Hitze lässt Zahl der Verkehrstoten steigen
publiziert: Mittwoch, 1. Sep 2004 / 12:21 Uhr

Bern - Die Zunahme der Verkehrstoten auf Schweizer Strassen im vergangenen Jahr markiert keine Trendwende. Zu diesem Schluss ist die Beratungsstelle für Unfallverhütung (bfu) gekommen. Schuld an der Zunahme dürfte der Hitzesommer sein.

Viel mehr Verkehrsteilnehmer waren mit dem Velo unterwegs.
Viel mehr Verkehrsteilnehmer waren mit dem Velo unterwegs.
Während in den letzten 20 Jahren die Zahl der Verkehrstoten stetig gesunken ist, wurde 2003 erstmals wieder ein substanzieller Anstieg registriert. 546 Personen verloren ihr Leben im Strassenverkehr.

Vermutlich hätten die aussergewöhnlichen Wetterbedingungen im letzten Jahr eine Rolle gespielt, vor allem bei den überdurchschnittlich vielen Fahrradunfällen, schreibt das bfu in einer Mitteilung.
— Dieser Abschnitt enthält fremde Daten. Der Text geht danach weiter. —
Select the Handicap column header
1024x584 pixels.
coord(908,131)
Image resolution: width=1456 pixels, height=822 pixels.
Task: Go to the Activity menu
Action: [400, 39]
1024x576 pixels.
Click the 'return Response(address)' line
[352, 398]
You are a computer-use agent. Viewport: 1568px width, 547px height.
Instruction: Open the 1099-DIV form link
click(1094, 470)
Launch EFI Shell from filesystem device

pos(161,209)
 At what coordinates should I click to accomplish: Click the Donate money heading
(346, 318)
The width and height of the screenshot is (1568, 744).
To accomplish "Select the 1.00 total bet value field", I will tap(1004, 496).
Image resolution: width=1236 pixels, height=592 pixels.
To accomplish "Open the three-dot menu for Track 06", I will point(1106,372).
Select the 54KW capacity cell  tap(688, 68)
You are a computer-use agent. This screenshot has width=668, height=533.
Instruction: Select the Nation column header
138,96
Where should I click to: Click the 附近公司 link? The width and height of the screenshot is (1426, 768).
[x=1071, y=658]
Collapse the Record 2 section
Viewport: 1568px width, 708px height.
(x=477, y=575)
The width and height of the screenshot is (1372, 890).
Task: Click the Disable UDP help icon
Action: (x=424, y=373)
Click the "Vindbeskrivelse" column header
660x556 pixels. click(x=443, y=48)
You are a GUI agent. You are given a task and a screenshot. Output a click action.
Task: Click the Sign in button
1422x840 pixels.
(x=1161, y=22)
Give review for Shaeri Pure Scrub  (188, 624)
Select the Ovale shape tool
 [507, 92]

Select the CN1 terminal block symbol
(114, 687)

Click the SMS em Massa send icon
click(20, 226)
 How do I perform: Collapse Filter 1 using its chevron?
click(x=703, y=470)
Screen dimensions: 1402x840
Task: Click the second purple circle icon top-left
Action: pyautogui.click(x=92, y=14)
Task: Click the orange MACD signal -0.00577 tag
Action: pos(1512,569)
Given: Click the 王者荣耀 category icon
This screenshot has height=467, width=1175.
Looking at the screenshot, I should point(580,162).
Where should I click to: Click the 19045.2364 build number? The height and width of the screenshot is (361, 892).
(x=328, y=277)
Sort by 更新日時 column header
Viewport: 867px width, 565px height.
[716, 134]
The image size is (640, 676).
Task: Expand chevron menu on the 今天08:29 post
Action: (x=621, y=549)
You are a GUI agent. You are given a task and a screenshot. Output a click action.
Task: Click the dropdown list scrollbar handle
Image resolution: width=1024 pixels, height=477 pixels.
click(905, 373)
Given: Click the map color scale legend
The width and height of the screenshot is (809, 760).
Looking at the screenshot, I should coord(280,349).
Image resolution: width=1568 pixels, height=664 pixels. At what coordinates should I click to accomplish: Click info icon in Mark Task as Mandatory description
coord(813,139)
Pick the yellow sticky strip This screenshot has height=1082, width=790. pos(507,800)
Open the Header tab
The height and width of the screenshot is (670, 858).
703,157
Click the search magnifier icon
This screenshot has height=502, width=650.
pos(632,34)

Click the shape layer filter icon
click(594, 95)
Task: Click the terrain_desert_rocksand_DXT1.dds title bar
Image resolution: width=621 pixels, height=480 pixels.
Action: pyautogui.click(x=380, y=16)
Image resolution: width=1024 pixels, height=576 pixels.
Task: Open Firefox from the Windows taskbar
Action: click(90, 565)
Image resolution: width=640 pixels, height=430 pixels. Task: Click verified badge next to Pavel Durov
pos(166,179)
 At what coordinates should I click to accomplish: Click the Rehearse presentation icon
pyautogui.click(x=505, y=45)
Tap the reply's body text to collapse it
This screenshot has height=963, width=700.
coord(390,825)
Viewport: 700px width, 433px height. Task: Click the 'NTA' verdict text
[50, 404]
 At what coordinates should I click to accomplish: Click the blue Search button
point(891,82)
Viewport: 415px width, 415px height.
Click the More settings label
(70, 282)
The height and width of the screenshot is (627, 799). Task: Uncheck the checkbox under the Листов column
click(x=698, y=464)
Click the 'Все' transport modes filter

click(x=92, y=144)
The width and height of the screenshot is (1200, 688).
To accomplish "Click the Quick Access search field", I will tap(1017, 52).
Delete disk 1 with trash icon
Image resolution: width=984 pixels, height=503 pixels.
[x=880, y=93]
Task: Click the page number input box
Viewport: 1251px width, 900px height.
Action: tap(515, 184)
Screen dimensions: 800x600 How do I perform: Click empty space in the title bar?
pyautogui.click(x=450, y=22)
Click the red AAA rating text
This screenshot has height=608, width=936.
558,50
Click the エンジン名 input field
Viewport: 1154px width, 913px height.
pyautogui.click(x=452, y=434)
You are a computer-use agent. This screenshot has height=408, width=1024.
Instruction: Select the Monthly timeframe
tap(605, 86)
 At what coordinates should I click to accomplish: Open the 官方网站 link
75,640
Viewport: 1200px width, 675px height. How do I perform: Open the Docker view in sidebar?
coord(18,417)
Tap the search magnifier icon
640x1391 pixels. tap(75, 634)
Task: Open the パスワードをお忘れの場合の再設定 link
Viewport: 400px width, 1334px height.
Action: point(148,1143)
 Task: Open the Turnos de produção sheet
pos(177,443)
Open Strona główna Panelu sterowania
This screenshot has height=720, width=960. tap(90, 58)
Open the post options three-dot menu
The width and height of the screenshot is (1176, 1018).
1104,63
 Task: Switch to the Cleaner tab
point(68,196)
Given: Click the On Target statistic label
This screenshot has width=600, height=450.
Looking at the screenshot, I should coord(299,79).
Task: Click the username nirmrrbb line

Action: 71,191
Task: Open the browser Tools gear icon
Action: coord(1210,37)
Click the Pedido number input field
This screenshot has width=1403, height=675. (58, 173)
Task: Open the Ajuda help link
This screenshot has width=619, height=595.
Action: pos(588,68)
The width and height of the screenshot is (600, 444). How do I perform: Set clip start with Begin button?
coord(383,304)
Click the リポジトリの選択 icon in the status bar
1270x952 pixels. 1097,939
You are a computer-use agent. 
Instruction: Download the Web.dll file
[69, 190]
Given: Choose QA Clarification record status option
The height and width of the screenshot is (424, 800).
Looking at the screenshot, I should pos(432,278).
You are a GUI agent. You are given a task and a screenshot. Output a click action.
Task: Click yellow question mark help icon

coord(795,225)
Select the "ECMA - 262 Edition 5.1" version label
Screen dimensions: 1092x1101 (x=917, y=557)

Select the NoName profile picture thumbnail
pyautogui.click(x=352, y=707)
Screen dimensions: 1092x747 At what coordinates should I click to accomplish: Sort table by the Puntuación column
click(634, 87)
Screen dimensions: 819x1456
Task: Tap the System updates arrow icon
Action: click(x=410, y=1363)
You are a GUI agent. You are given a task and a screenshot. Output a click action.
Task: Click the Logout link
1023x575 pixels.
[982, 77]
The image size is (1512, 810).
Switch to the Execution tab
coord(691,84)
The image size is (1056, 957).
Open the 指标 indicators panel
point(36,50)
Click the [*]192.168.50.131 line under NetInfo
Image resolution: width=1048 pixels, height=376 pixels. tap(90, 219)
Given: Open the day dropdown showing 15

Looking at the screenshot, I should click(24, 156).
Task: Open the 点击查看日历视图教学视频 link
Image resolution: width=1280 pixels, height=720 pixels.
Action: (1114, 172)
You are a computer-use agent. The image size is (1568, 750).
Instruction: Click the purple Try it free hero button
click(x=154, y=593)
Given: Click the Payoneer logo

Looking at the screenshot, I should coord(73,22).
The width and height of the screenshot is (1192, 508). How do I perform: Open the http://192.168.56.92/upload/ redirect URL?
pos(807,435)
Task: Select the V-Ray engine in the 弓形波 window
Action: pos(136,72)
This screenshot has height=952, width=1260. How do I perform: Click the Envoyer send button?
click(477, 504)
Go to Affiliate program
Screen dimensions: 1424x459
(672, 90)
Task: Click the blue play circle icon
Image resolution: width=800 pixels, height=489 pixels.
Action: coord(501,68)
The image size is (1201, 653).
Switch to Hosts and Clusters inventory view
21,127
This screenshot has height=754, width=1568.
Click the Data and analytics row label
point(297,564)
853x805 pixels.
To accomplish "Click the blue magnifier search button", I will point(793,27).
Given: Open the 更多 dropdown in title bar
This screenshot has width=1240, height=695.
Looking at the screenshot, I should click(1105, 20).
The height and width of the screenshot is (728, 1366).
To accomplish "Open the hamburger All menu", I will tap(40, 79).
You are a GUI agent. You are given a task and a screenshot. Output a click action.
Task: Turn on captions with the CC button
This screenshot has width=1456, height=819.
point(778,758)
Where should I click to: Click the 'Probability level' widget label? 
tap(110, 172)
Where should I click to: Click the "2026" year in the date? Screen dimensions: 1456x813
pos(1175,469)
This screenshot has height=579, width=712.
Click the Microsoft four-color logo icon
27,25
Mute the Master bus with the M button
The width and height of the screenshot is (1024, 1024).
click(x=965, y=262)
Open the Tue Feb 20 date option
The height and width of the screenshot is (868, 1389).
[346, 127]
Die lange Wärmeperiode habe wahrscheinlich vermehrt auch Ungeübte zum Velofahren animiert.

Die Zunahme der tödlichen Motorradunfälle kann laut bfu ebenfalls teilweise auf das Wetter zurück geführt werden. Das schöne Wetter könne hier aber nicht alleinige Ursache sein. Der Trend habe sich bereits in den letzten Jahren abgezeichnet.

Die Lockerung bei den Führerscheinkategorien habe wahrscheinlich zum Anstieg beigetragen. Seit dem 1. April 2003 können über 25-Jährige schwere Motorräder fahren, ohne zuvor eine leichtere Maschine gelenkt zu haben. Im Vergleich zum Vorjahr nahm die Anzahl schwerer Unfälle von über 25-Jährigen um rund 48 Prozent zu.

Ansonsten bestätigten sich im Jahr 2003 bekannte Tendenzen, wie die bfu weiter schreibt. Die Anzahl schwerer Unfälle nahm innerorts ab und ausserorts zu. Mehr als zwei Drittel der Schwerverletzten waren Männer, die Hälfte der tödlichen Unfälle waren Selbstunfälle.

Die bfu geht davon aus, dass ab 2005 ein deutlicher Rückgang zu verzeichnen ist. Auf diesen Zeitpunkt tritt das revidierte Strassenverkehrsgesetz in Kraft. Die Alkohollimite beträgt neu 0,5 Promille. Der Führerschein wird auf Probe abgegeben, der Führerausweisentzug für Wiederholungstäter verschärft.